WHAT YOU NEED TO DO ->
Every line from the one containing "This screenshot has height=371, width=660." to the end of the data below should be copied exactly, but pictures should not.

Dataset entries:
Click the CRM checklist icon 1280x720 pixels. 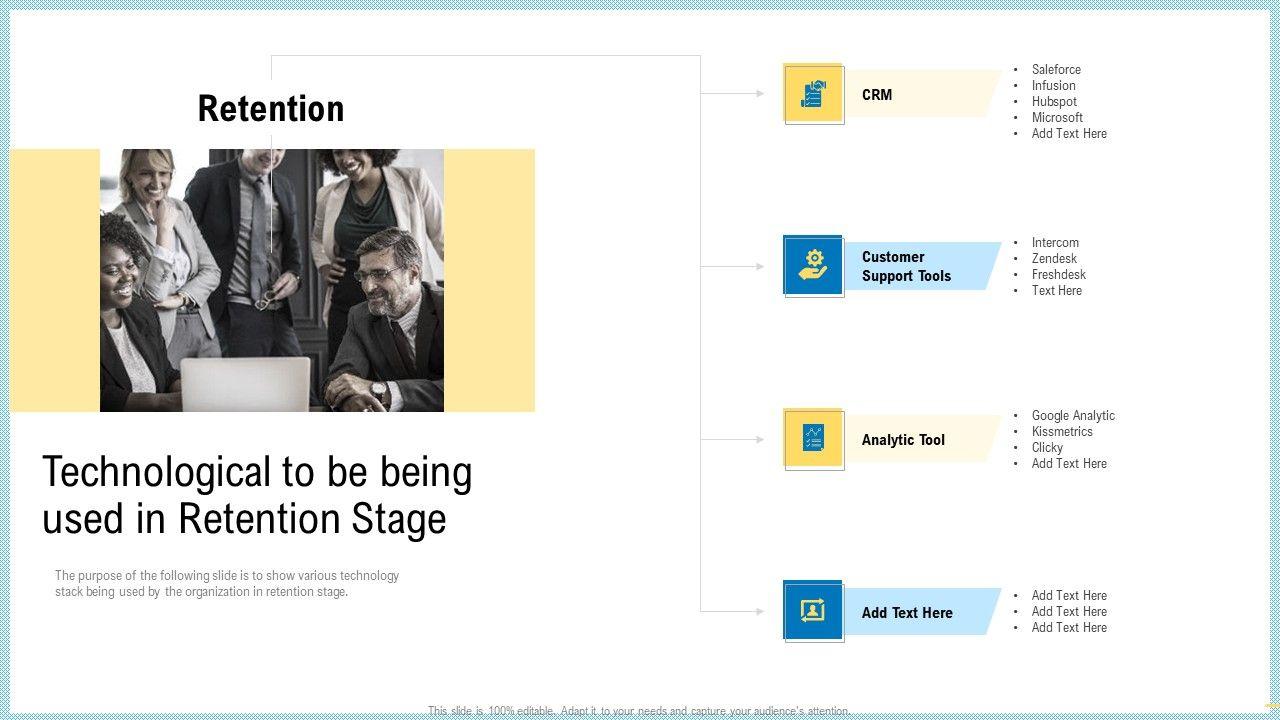point(813,94)
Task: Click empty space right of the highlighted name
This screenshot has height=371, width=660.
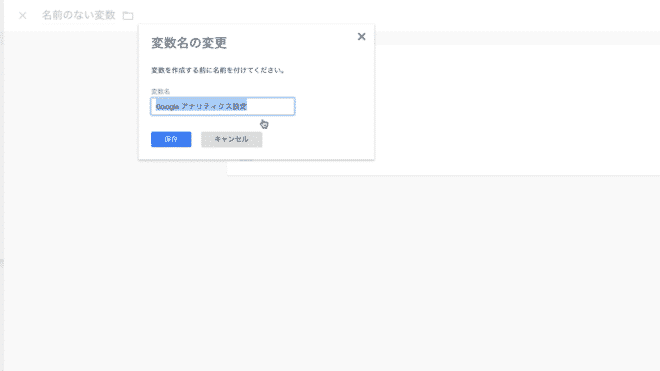Action: coord(271,107)
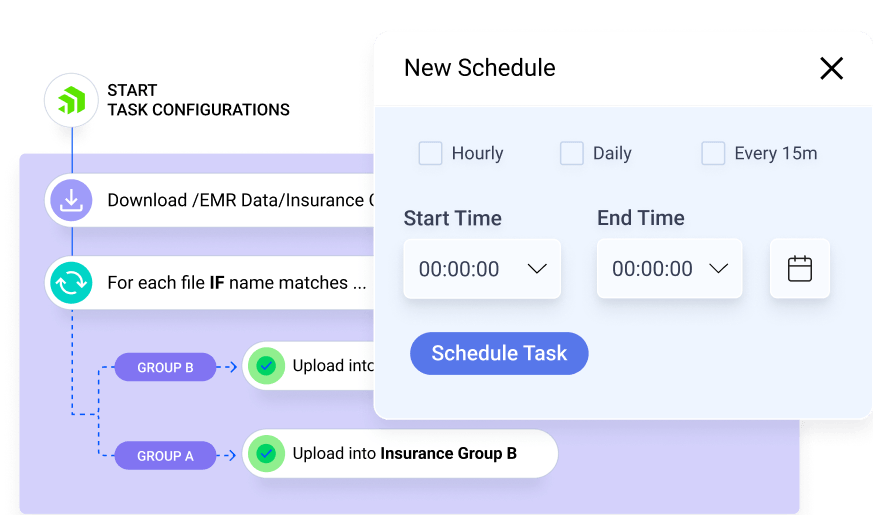
Task: Expand the Start Time dropdown
Action: [x=482, y=269]
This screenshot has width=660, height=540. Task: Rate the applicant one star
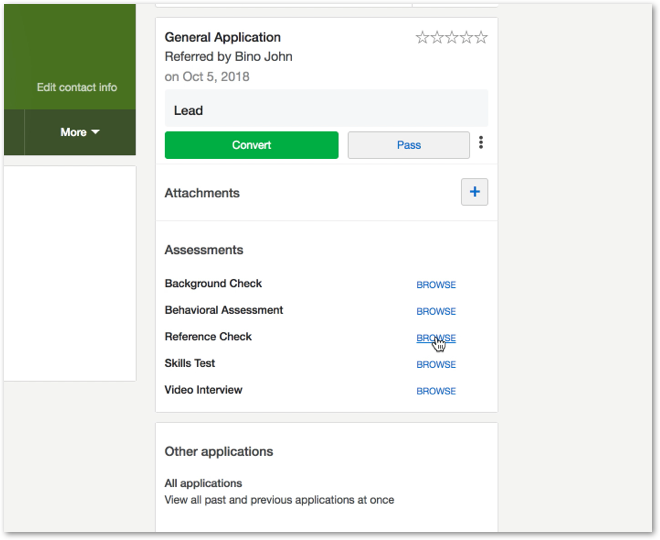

THE COMPLETED TASK ->
This screenshot has height=371, width=660.
Action: coord(271,107)
Task: Expand the Start Time dropdown
Action: [x=482, y=269]
This screenshot has width=660, height=540. Task: Rate the applicant one star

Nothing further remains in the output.